▸ **Records of target positions**:

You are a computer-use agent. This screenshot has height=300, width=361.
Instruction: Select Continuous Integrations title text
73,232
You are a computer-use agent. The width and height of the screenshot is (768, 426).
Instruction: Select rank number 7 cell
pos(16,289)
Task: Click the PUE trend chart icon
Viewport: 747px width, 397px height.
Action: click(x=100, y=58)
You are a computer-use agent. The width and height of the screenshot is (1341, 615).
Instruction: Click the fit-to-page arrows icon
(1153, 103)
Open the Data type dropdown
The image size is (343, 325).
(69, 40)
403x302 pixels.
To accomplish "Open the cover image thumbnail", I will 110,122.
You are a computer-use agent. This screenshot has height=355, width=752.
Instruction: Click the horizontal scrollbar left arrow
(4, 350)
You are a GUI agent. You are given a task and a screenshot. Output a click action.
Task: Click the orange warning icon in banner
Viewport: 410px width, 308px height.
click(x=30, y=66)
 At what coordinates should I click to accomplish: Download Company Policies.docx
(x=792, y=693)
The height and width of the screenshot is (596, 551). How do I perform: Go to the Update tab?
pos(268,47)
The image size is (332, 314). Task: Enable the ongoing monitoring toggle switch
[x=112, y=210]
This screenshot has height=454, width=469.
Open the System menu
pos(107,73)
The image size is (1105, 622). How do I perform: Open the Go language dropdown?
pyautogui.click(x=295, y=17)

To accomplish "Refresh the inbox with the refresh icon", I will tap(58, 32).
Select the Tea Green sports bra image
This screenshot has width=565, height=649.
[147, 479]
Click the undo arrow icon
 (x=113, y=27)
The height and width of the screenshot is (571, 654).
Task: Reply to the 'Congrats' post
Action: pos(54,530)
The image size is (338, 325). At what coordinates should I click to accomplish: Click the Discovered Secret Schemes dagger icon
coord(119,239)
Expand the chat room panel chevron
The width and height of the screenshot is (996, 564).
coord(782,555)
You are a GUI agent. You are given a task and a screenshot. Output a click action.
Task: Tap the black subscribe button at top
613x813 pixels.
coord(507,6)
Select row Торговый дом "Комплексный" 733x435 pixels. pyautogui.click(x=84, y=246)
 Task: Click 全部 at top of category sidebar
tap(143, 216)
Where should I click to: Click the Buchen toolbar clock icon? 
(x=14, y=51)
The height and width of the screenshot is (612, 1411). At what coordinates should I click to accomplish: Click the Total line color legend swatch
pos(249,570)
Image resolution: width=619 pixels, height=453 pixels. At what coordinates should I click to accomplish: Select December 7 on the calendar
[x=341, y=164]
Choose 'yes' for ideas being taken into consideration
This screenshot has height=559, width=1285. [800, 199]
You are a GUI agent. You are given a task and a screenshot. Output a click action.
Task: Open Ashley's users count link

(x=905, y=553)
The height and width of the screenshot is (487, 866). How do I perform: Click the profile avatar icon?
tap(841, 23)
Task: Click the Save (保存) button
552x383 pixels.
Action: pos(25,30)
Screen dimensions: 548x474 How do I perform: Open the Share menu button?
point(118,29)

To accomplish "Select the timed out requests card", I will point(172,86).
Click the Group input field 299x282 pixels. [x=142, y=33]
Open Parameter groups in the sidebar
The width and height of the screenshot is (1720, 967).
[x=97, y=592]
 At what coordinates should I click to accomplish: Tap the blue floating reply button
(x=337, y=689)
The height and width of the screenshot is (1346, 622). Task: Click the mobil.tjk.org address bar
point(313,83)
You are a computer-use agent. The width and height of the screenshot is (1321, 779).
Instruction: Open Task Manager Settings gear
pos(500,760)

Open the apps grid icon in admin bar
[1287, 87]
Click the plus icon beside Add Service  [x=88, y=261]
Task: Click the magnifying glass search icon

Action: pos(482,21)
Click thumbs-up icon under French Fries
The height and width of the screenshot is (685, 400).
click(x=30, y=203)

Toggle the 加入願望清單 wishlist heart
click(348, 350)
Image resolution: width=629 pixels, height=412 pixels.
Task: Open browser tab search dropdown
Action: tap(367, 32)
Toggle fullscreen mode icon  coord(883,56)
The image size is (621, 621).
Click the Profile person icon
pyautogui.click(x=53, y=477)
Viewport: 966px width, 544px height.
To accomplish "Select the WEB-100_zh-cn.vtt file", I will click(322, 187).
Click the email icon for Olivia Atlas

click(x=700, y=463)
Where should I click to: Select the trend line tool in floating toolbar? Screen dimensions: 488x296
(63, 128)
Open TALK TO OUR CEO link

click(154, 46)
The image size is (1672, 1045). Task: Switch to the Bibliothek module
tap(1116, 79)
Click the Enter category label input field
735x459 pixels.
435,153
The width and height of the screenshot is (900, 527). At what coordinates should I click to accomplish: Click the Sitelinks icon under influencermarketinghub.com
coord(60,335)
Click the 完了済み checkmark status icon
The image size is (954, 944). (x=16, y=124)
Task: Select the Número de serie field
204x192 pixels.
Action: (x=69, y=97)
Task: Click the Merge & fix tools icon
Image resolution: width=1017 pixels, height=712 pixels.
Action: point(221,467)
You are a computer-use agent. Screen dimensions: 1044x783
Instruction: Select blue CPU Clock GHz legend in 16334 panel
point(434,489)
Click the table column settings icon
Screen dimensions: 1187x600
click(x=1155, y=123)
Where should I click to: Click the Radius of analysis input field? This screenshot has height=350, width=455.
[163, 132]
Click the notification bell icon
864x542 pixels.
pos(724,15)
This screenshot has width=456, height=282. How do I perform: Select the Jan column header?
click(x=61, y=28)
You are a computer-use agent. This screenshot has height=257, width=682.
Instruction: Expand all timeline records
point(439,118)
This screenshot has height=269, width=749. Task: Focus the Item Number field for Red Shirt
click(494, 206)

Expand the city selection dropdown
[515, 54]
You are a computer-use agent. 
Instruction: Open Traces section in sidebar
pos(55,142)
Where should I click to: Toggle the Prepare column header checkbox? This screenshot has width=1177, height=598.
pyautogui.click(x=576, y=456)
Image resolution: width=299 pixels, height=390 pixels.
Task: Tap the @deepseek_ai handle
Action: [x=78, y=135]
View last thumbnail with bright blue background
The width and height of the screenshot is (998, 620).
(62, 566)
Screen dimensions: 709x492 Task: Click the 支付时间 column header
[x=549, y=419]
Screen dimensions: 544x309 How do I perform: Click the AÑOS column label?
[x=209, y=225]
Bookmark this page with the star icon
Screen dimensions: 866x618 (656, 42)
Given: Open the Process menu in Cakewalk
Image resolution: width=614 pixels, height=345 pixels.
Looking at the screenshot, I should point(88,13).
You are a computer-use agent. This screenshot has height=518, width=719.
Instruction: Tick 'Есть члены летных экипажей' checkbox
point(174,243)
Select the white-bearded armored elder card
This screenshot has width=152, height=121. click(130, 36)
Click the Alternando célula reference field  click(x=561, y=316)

▸ **WHAT TO DO**:
Change "System menu" to "Settings menu" in the lines from the one with "At what coordinates should I click to accomplish: Download" up to and including the one with "Action: pos(54,530)", and write out only those lines with nothing else altered.

▸ **TASK RESPONSE**:
 At what coordinates should I click to accomplish: Download Company Policies.docx
(x=792, y=693)
The height and width of the screenshot is (596, 551). How do I perform: Go to the Update tab?
pos(268,47)
The image size is (332, 314). Task: Enable the ongoing monitoring toggle switch
[x=112, y=210]
This screenshot has height=454, width=469.
Open the Settings menu
pos(107,73)
The image size is (1105, 622). How do I perform: Open the Go language dropdown?
pyautogui.click(x=295, y=17)

To accomplish "Refresh the inbox with the refresh icon", I will tap(58, 32).
Select the Tea Green sports bra image
This screenshot has width=565, height=649.
[147, 479]
Click the undo arrow icon
 (x=113, y=27)
The height and width of the screenshot is (571, 654).
Task: Reply to the 'Congrats' post
Action: pos(54,530)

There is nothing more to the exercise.